$11M for study into non-invasive birth defect tests

Montreal, QC – A team of clinical researchers led by CHU de Québec has received $10.5 million from Génome Québec, Genome Canada, CIHR, Genome Alberta and other partners to recruit 5,600 pregnant women in Canada to study the potential of using DNA sequencing alone or in a contingent model with first trimester serum markers as a non-invasive method for detecting birth defects.

The four marker first trimester serum quadruple screen,1T-Quad (PAPP-A, Free beta hCG, AFP and PIGF) provided by PerkinElmer will be used by researchers to validate its use in a contingent model where women identified by the 1T-Quad screen as having an increased risk of fetal aneuploidy undergo analysis of cell-free circulating fetal DNA from a standard blood draw to better estimate their risk of Down syndrome or other trisomy.

Each year 450,000 Canadian women become pregnant and participate in population-based pre-natal screening. With current approaches, up to 10,000 women undergo amniocentesis, an invasive procedure that carries a risk of pregnancy loss. Using the 1T-Quad screen followed by DNA sequencing of cell free DNA in women found at higher risk on serum screening, researchers aim to increase the detection rate of Down syndrome while reducing the use of amniocentesis to a smaller subset of women, as well as making best use of scarce health care resources.
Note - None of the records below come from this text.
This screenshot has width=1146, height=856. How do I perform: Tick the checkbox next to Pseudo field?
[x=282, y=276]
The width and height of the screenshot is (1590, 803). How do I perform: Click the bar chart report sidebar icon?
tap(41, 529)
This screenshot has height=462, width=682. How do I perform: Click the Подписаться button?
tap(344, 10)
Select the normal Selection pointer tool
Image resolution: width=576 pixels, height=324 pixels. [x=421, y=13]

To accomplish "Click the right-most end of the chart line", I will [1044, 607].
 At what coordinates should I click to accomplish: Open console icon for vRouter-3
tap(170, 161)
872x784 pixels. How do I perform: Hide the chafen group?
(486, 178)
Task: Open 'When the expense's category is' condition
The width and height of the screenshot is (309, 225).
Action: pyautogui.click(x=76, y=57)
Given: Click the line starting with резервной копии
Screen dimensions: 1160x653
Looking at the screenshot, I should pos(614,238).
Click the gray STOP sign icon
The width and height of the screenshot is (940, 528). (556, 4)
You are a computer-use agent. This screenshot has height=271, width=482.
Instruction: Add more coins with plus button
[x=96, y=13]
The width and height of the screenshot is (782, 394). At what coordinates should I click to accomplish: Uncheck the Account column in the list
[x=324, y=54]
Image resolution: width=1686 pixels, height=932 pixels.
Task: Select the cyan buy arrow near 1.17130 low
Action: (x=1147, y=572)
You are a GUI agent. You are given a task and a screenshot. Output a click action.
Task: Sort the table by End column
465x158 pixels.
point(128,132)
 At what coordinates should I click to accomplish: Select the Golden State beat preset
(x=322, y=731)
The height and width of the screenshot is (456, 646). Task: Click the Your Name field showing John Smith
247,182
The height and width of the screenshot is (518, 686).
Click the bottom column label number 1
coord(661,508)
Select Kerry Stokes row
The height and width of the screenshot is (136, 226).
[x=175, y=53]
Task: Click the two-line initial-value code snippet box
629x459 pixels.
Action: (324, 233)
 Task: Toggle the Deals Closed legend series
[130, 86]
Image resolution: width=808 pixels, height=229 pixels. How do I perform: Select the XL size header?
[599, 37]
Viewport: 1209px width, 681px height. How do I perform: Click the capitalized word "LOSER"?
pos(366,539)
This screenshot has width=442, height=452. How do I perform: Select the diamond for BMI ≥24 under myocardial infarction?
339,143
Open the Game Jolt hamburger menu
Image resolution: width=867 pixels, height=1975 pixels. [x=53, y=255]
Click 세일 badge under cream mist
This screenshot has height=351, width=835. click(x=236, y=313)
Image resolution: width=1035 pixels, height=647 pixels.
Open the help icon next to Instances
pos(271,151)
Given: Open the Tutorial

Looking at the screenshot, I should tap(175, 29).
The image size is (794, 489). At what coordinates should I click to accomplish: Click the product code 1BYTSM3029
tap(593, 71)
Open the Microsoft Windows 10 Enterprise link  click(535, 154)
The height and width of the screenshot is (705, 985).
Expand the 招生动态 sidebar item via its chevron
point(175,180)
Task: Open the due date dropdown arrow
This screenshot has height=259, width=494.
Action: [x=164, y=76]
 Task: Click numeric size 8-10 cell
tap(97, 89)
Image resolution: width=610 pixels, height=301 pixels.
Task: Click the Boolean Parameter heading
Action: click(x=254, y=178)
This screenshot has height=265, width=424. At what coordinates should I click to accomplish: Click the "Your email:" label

“Recent data suggests that using the1T-Quad screen to contingently select 10-20% of women at highest risk for non-invasive fetal DNA testing provides a novel way to integrate genomic testing into clinical usage that is both cost-effective and associated with excellent performance” said Dr. Jo-Ann Johnson, one of the principal investigators of the project, from University of Calgary.

Furthermore, Dr. François Rousseau, the project Leader from Université Laval, added that “We are fortunate that PerkinElmer has agreed to join this initiative and offer to evaluate a potentially very effective test for first trimester screening that combines both biochemical blood tests and genomic-based non-invasive assays, with a short turn-around time, which is key in the context of an ongoing pregnancy.”

“This technology used in Dr. Rousseau’s project demonstrates the importance of partnerships between the public and private sectors, particularly in the area of research into personalized medicine. Researchers have to carry out their work in order to meet the patient’s needs, in this case by developing more efficient prenatal screening tests for women’s health,” explains Marc LePage, president and CEO of Génome Québec.